DATA RECORDS:
---

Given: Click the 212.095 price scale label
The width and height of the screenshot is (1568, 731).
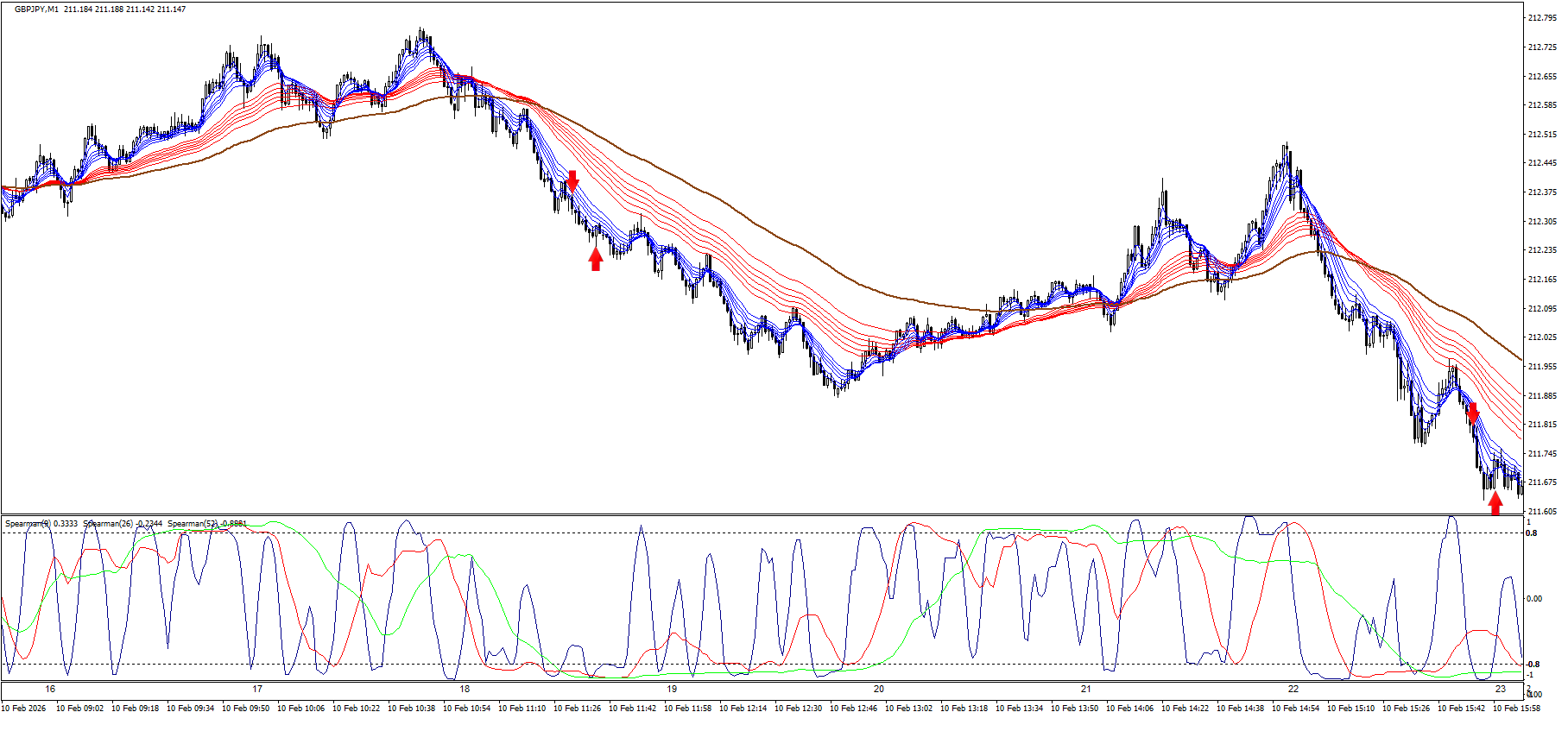Looking at the screenshot, I should click(x=1542, y=308).
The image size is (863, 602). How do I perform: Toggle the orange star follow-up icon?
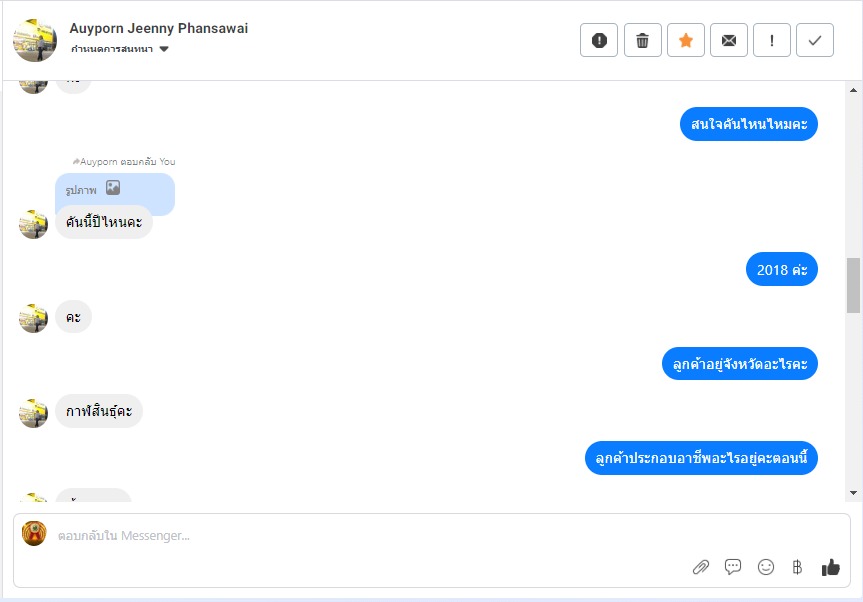[x=686, y=40]
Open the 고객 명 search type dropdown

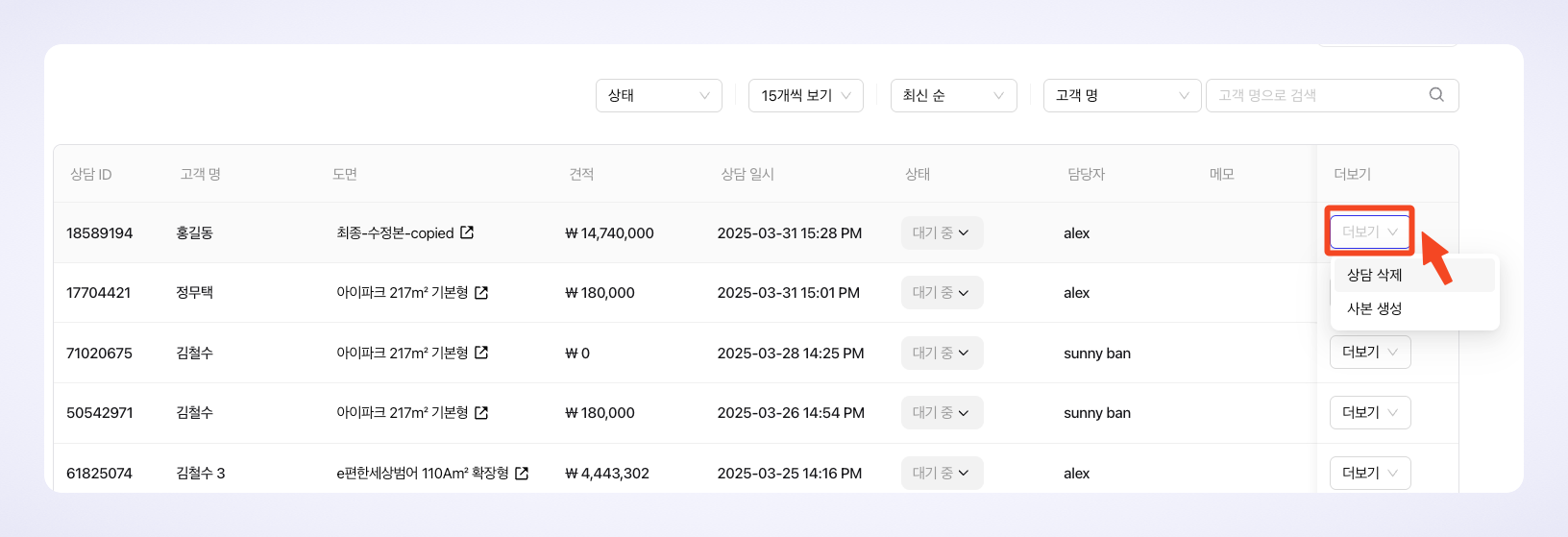pyautogui.click(x=1122, y=95)
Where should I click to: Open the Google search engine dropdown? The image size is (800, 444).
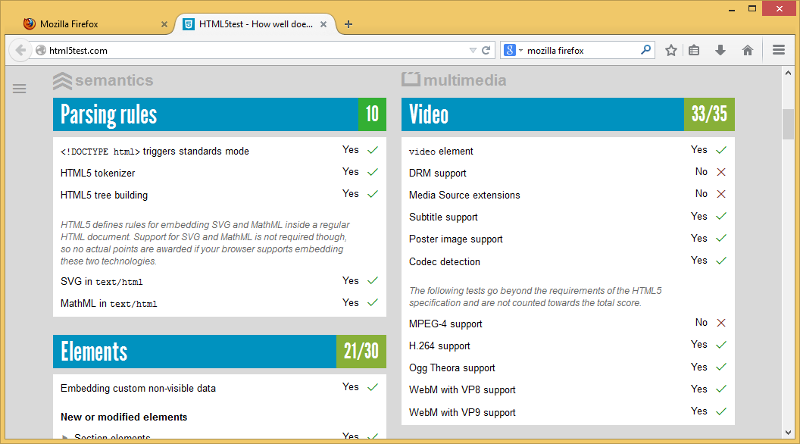[512, 49]
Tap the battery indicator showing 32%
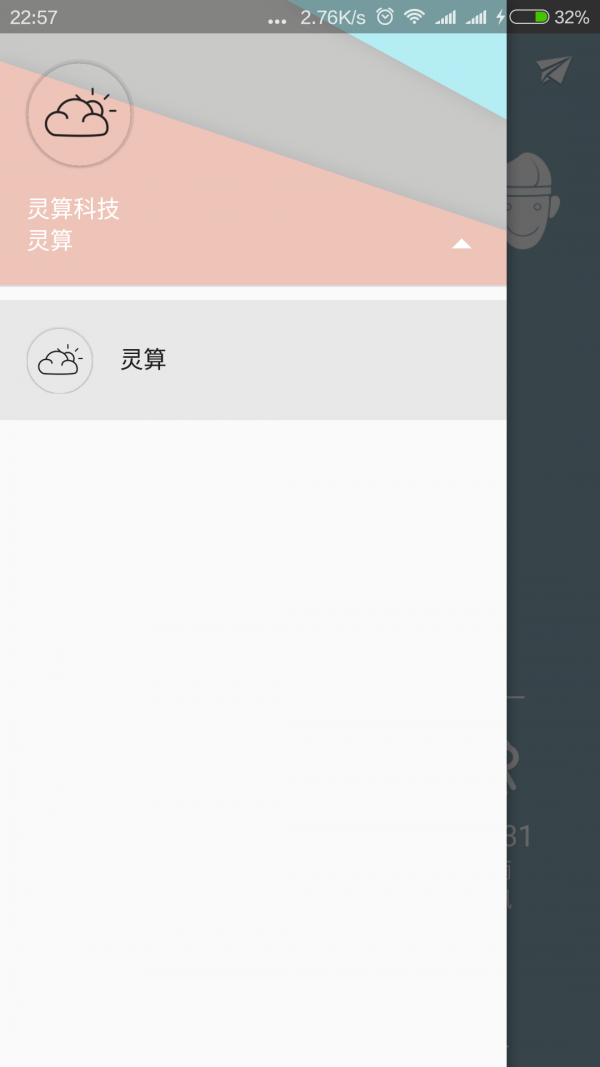600x1067 pixels. (549, 17)
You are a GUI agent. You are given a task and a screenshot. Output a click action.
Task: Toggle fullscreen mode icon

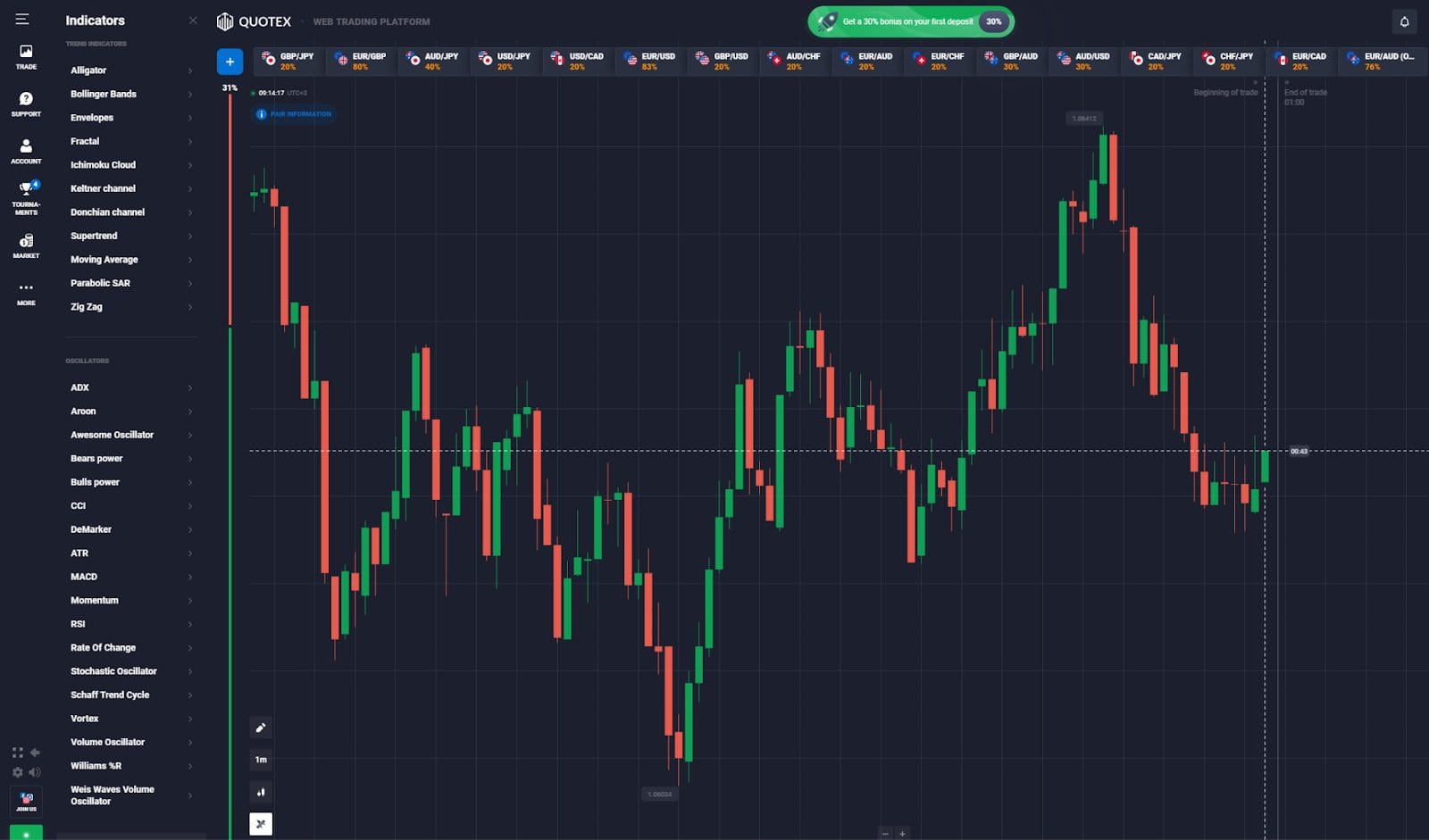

---

ACTIVITY:
Leaving every picture out, return the lines from the one containing "The image size is (863, 602)." through the last line of the records exactly.

REPLY TO THE TASK:
The image size is (863, 602). How do I perform: Toggle the orange star follow-up icon?
[x=686, y=40]
Open the 고객 명 search type dropdown

pyautogui.click(x=1122, y=95)
Where should I click to: Open the Google search engine dropdown? The image size is (800, 444).
[512, 49]
Tap the battery indicator showing 32%
600x1067 pixels. (549, 17)
You are a GUI agent. You are given a task and a screenshot. Output a click action.
Task: Toggle fullscreen mode icon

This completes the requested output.